At Aeon, Nevin Climenhaga makes some interesting points about probability. After describing different interpretations of probability, one involving the frequency with which an event will occur, another involving its propensity to occur, and a third involving our confidence it will occur, he describes how, given a set of identical facts, each of these interpretations can lead to different numbers for the probability. He also describes how each interpretation has its problems.
He then proposes what he calls the “degree of support” interpretation. This recognizes that probabilities are relative to the information we consider. That is, when we express a probability of X, we are expressing that probability in relation to some set of data. If we take away or add new data, the probability will change.

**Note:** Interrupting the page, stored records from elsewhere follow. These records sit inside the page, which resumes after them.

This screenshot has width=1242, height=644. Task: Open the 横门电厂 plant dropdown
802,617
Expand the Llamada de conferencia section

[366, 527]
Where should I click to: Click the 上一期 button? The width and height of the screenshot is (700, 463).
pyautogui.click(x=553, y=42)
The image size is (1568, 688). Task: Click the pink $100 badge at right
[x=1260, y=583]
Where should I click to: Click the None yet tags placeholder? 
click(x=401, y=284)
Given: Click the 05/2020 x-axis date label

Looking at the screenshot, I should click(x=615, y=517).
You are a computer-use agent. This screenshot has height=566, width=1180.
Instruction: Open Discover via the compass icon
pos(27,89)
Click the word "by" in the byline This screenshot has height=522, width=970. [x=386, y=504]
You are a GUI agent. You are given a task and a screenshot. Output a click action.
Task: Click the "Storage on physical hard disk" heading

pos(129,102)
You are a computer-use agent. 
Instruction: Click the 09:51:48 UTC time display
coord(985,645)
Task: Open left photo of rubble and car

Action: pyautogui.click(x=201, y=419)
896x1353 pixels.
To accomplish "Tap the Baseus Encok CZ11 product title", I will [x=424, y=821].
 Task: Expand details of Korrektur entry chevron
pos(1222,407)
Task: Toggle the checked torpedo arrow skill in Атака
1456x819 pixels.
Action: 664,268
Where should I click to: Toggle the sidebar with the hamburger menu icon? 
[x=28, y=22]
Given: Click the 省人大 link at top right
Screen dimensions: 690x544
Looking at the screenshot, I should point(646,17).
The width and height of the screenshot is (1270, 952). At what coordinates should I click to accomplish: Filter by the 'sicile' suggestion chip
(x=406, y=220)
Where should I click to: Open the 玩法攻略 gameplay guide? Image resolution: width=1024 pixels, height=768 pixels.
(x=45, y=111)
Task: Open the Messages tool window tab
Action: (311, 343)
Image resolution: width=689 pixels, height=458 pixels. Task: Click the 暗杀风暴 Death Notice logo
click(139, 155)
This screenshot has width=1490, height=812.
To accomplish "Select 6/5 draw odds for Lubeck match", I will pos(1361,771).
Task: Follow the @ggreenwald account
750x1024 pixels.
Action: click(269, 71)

This largely matches my own intuition of probability, that it is always (or almost always) relative to a certain perspective, to a particular vantage point. If I ask what is the probability of it raining tomorrow, you can give an answer before looking up the weather report based on what you know at that moment. It might not be a particularly precise probability, but it can still be made based on where you live and your experience of how often it typically rains there. Of course, once you look at the weather report, you’ll likely adopt the probabilities it provides (unless the forecast where you live has historically been unreliable).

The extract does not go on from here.